Steel is one of the key materials that makes modern life, but making it is among the dirtiest businesses in the world when it comes to greenhouse gas emissions.
The production of steel accounts for about 7% of global greenhouse gas emissions, according to a report from the United Nations, and it’s a business that is notoriously hard to clean up.
But since 2017 some of the world’s largest manufacturers of metal have poured hundreds of millions of dollars into attempts to make steel manufacturing more sustainable.
“Steel is a very important material for modern society. It has been made since a long time back from iron ore, using coal,” Martin Pei, chief technical officer at SSAB, a Swedish company at the forefront of these efforts, told The Financial Times earlier this year. “If we really want to contribute to realizing the climate goals set in the Paris agreement, then there’s a quite widespread consensus that only doing further efficiency improvements in the blast furnace will not be enough. Breakthrough technologies are needed urgently.”

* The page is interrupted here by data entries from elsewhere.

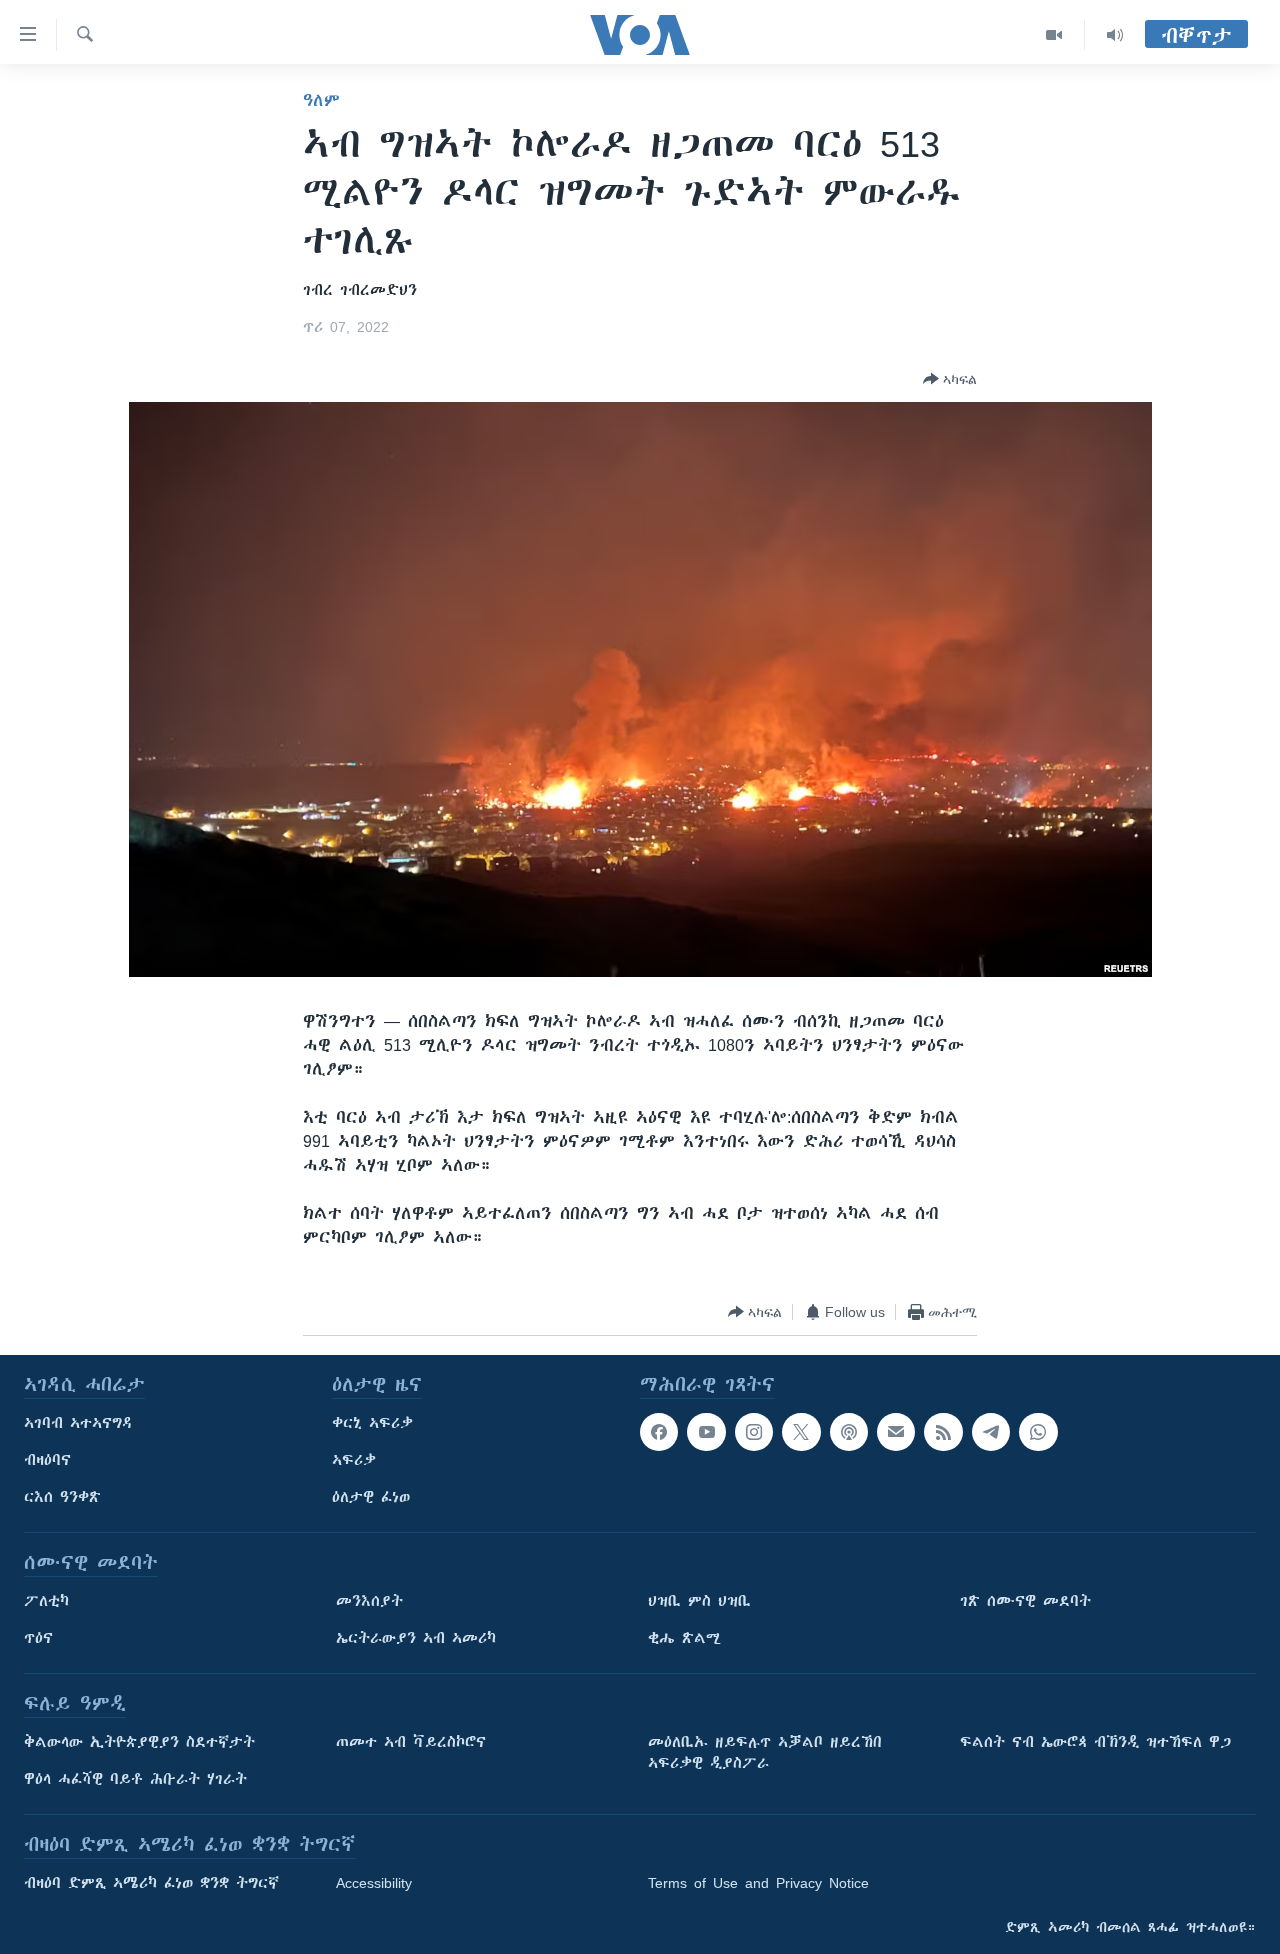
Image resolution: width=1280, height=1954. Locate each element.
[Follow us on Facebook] (659, 1432)
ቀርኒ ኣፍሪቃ (372, 1423)
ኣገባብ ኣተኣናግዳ (78, 1423)
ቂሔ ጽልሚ (684, 1638)
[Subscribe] (896, 1432)
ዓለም (321, 100)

Some companies, like the Massachusetts-based company Boston Metal have invented entirely new ways of creating steel, while in Europe several projects are underway to harness renewable energy and emission-free hydrogen to create sustainable steel.
Among them is the Swedish company, H2 Green Steel. Using the massive hydropower resources that have helped their country generate over half of its energy supply from renewable power, H2 Green Steel intends to build a hydrogen conversion facility to fuel its steel-making operations.
Using the same thesis that helped turn the battery company Northvolt into a business taking $14 billion orders from massive car companies like Volkswagen, H2 Green Steel is looking to build one of the largest steel manufacturing plants to serve European car makers.
Some of the richest families in Sweden, including the wealth behind companies like Maersk shipping empire, IKEA’s sprawling global furniture business, and high-tech consumer companies like Spotify’s founder, Daniel Ek, have poured over $100 million into the business.
“We’ve seen a tremendous interest, both from the industry, future customers and long-term investors, in our mission to bring down co2-emissions to zero in the steel industry,” said H2 Green Steel chief executive, Henrik Henriksson in a statement. “Investors all over Europe understand that the climate crisis is the biggest challenge of our time and that a transformation of the industry is necessary.”
Based in Boden, Sweden, the H2 Green Steel development will include a “giga-scale” green hydrogen plant as part of an integrated steel production facility that’s aiming to produce 5 million tons of steel by 2030. Production is set to begin by 2024.
The company’s sustainable steel isn’t the only green metal product aiming to hit the market in the next decade. Three other companies — another in Sweden and two in Austria are angling to take a bite out of H2 Green’s green business.
They include Hybrit, another Swedish project that’s a collaboration between the utility Vattenfall, the steelmaker SSAB, and iron ore miner LKAB. Their intended project could hoover up as much as a third of Sweden’s current energy supply, which might leave H2 Green a bit in the … dark?
And a few thousand kilometers away, in Austria, Voestalpine, a collaboration between massive Austrian and German industrial and energy companies, has already flipped the switch on their green Hydrogen facility.
Meanwhile, America’s Boston Metal is changing the manufacturing process completely, as Grist reported earlier this year.
Most steel — about 70 percent — is made in huge, hot furnaces, where temperatures can reach 2,500 degrees Fahrenheit. Coke, a purified version of coal, is heated in those furnaces with a combination of iron oxide and limestone before being injected with oxygen to reduce carbon and remove impurities.
The only other method for making steel these days is to take scrap metal and melt it down in electrical furnaces that can reach temperatures of around 3,000 degrees Fahrenheit. These electric arc furnaces use whatever power source is available from utility grids supplying the energy for operations.
Boston Metal’s approach, which has gotten backing from Bill Gates’ Breakthrough Energy Ventures and the megalithic multinational mining giant BHP, makes steel completely differently.
The company uses a metal cylinder known as an electrolytic cell to feed electricity through a tube made from a specific alloy. The electric current heats up a liquid solution made from iron oxide and other metallic minerals and separates the solution into oxygen and liquid iron. The oxygen bubbles up and the steel collects and cools at the bottom.
Initially developed by scientists at MIT with support from NASA and the American Iron and Steel Institute, Boston Metal was incorporated in 2012 by Professors Antoine Allanore, Donald R. Sadoway and Dr. Jim Yurko.
The following year, the three men demonstrated that the process could produce emissions-free steel.
“The cell will spit out a very pure iron, where you can add the other elements to get your high-quality steel,” Chief executive Tadeu Carneiro told the FT earlier this year. “If we have the cost of electricity at the same level that the aluminum manufacturers have today, which is $15 to $35 dollars per megawatt-hour, we will be competitive without a carbon tax… This really will change the world.”